Welcome to our review of Big Bang Pro Wrestling, a game that once got released decades ago on the Neo Geo Pocket and this port on Switch is a very bad one.
It’s about to pop off! Muscle-bound wrestlers take the stage for a bombastic all-out brawl! Easy controls allow you to pull off sick and devastating special moves from the push of a button!
-10 fighters to choose from including fledging newbies, masked wrestlers, and hulking heavyweights! The ring is calling you!
-Each wrestler comes with their own personalized Finishing Move. Fulfill the proper conditions and let it rip to win the fight!
-Change up the rules with exciting modes like Coffin Death Match where your goal is to toss your opponent into a coffin. Or, try to steal away the reward in Reward Death Match to really stick it to your opponent!
*The instruction manual featured within the game is from the original NEOGEO Pocket Color version. Therefore, the control explanations may differ from those on Nintendo Switch.
*Local “VS MATCH” is possible, but online functions are disabled.
Big Bang Pro Wrestling is not a bad game really, it is just this port that’s rather disappointing. You got a tiny screen inside a skin and that is it. It is like they insisted on keeping the original resolution but at the same time ignored the current generation resolution. It is just a tiny screen inside the Switch screen and I truly disliked it.
I get the appeal of retro more than anyone, I even own an original Game Boy so I am used to the entire smaller screen size, but dammit, this is not how a game is supposed to be played in 2022… And sadly, it is not even a bad wrestling game, not for its era. It actually delivers on a proper wrestling experience.
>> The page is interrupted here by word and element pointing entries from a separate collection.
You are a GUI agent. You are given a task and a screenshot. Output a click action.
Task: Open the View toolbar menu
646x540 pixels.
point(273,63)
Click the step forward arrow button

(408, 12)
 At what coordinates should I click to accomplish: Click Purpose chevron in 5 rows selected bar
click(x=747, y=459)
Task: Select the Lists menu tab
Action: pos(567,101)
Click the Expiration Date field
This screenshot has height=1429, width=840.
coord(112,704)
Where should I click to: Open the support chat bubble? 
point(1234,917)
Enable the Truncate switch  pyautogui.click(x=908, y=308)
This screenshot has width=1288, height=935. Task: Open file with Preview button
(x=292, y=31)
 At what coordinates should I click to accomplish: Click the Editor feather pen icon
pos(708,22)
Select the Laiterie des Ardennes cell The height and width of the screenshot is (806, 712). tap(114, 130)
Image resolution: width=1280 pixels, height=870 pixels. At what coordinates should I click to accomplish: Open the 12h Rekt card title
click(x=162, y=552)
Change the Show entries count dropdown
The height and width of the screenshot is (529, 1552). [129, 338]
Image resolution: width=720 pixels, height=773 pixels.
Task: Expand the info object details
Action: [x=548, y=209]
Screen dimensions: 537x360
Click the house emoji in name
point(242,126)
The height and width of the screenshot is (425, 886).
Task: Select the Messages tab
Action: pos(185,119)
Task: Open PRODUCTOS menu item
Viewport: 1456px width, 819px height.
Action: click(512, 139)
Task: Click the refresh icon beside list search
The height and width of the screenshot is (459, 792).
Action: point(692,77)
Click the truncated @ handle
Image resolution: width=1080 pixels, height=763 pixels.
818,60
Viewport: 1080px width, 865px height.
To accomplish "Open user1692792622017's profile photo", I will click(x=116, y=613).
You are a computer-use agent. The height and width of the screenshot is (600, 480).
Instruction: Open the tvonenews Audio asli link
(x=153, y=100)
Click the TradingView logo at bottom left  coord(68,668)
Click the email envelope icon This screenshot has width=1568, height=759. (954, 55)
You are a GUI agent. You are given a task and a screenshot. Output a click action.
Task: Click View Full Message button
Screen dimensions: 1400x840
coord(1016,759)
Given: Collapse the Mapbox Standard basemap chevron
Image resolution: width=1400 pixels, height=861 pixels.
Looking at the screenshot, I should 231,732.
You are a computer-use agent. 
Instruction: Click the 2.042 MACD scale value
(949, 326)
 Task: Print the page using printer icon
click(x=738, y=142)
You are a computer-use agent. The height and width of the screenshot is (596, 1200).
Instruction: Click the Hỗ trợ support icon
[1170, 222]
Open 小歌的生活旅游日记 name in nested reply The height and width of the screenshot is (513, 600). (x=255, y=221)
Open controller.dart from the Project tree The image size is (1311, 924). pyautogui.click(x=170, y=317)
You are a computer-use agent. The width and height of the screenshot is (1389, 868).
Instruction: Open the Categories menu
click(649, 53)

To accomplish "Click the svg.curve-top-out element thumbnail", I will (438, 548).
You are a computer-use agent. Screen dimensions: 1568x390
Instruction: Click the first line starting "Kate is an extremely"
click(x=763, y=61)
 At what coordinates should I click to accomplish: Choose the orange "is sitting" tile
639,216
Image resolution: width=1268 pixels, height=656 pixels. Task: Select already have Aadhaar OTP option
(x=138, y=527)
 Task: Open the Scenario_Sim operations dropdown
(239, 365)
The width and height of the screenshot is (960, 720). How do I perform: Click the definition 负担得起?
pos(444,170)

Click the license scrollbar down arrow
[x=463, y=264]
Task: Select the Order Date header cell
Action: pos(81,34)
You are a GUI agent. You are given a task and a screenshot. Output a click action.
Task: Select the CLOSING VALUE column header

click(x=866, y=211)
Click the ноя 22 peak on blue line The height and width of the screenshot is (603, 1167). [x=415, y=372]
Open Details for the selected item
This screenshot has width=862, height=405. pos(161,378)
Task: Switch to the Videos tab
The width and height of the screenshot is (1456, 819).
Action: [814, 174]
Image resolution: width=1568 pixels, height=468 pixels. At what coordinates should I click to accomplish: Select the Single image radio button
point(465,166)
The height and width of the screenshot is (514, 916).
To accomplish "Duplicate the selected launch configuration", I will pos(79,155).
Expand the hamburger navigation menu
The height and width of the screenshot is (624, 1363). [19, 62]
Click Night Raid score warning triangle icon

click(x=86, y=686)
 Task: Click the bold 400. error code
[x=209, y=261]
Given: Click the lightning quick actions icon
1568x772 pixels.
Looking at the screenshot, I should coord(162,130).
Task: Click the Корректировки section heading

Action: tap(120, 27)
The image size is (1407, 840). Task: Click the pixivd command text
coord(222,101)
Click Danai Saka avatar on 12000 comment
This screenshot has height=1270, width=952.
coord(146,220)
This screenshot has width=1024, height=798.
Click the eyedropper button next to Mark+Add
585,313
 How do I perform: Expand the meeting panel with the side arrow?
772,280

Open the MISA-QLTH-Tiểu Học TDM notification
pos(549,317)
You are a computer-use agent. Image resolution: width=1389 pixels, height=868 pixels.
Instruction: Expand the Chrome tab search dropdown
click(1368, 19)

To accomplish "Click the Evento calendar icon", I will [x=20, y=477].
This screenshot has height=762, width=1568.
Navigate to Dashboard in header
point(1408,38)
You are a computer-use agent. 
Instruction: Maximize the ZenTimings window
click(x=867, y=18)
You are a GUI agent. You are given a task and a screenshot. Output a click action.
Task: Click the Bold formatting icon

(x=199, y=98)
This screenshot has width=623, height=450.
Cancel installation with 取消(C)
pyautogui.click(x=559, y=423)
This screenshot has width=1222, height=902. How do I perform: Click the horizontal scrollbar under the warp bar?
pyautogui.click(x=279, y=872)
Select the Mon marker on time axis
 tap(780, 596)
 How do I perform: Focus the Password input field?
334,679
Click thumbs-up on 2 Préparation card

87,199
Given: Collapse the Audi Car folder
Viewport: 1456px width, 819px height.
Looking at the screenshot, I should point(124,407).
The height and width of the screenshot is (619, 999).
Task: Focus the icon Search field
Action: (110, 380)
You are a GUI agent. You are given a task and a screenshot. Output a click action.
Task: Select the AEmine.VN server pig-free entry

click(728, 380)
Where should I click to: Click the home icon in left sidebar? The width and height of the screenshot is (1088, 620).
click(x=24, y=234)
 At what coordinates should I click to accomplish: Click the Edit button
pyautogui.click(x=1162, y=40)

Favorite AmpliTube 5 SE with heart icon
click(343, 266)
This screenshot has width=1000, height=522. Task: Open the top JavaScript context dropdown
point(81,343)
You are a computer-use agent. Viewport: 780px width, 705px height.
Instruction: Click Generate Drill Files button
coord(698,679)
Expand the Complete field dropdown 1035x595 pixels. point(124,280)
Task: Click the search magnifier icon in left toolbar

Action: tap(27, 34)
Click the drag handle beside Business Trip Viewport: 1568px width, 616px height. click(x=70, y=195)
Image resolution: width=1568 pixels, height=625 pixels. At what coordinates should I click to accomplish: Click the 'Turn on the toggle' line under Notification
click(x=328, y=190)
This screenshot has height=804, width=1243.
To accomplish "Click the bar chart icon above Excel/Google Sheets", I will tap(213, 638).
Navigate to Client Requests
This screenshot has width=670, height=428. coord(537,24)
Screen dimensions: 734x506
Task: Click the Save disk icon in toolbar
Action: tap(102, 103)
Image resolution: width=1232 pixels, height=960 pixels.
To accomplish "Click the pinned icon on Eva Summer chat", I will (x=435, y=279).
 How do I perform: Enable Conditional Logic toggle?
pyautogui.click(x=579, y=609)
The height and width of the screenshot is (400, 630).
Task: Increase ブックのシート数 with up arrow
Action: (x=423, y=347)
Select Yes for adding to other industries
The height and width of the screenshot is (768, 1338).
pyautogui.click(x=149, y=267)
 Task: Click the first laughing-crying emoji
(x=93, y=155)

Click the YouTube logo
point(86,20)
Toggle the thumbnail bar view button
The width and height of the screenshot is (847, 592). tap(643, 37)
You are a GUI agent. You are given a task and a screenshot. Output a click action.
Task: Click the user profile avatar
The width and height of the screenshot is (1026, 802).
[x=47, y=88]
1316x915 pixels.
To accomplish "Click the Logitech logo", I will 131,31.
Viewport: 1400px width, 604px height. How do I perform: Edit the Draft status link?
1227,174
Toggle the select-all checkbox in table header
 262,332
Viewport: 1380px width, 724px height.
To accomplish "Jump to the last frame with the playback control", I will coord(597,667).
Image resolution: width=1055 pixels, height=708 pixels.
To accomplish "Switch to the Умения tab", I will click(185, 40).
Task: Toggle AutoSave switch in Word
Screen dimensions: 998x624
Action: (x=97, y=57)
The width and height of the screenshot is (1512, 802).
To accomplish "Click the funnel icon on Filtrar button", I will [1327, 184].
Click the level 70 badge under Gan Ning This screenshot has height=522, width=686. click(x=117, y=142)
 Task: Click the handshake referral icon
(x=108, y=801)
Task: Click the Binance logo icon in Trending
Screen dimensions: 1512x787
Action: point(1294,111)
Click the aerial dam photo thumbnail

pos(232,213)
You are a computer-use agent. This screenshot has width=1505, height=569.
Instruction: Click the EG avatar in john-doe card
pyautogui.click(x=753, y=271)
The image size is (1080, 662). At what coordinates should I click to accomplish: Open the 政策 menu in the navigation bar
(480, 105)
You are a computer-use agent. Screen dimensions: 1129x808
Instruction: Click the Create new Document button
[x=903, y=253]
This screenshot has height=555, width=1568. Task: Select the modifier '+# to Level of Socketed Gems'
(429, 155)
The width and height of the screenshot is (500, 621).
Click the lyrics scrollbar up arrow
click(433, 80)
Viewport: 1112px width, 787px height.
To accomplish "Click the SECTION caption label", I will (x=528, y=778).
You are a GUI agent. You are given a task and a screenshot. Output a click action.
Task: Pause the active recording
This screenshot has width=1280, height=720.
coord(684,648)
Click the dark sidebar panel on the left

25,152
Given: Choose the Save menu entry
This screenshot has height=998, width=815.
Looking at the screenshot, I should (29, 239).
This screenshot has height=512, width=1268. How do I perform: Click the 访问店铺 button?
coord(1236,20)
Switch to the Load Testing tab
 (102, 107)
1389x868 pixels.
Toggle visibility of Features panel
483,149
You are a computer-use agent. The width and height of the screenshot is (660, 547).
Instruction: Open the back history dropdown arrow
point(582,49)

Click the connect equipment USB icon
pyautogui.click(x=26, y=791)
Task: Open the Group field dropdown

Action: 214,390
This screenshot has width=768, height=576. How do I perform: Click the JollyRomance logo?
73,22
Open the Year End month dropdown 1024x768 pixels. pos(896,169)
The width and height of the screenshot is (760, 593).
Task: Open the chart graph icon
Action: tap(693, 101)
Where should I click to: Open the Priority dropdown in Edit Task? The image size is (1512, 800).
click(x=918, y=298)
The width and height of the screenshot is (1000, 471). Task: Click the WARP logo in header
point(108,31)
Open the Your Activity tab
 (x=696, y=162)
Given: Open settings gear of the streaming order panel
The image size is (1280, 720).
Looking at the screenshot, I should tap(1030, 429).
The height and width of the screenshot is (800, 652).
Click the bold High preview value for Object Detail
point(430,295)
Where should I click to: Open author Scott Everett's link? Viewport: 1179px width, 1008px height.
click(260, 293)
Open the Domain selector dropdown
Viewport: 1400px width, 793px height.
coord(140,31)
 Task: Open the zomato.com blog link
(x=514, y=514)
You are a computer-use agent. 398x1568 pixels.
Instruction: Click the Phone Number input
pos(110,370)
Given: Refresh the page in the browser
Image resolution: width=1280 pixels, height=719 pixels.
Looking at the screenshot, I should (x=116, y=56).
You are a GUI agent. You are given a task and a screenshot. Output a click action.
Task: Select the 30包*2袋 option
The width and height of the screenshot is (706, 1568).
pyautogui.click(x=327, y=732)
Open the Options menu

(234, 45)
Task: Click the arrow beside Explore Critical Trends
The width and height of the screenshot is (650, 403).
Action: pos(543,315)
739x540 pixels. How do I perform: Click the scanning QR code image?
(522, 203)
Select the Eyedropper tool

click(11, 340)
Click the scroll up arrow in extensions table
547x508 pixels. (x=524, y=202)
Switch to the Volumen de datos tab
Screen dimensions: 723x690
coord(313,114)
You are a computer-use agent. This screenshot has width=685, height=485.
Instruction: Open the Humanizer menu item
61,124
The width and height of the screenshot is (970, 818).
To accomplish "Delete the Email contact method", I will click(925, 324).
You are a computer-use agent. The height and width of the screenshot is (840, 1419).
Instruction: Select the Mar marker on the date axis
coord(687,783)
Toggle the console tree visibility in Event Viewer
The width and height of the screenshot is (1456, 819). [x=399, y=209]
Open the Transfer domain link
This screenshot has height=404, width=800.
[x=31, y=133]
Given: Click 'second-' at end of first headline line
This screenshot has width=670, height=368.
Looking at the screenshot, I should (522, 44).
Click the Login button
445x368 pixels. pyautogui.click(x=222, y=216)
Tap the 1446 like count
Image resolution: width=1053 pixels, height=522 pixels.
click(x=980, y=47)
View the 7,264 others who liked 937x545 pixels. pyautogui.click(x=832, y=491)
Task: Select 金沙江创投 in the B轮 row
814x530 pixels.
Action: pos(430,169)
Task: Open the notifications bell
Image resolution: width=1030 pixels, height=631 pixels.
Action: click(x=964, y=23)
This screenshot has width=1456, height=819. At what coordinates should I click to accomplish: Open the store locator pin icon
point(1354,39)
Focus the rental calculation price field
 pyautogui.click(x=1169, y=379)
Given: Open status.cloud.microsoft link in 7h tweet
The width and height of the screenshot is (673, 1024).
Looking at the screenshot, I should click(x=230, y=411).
From a grapple to a dropkick, in classic wrestling games, all action was usually bound to just a few buttons and with the Neo Geo Pocket having only 2 buttons, this is limiting your move set, but not really, it all comes down to how you handle the wrestler at hand. Bearing mind here that this game in no way comes close to any modern iteration of the wrestling games currently on the market.
If you compare it to like a WWE game, we are talking about the original Raw or Royal Rumble games, back on the SNES. Games that had you set for hours on a rainy Saturday afternoon, but now, not so much…
In conclusion, Big Bang Pro Wrestling was once a great staple in the wrestling games, but it actually aged well, but not in this shape, where 80% of the screen is a lame skin of a now-defunct console. It just can not be called a proper port in my humble opinion, not in this way.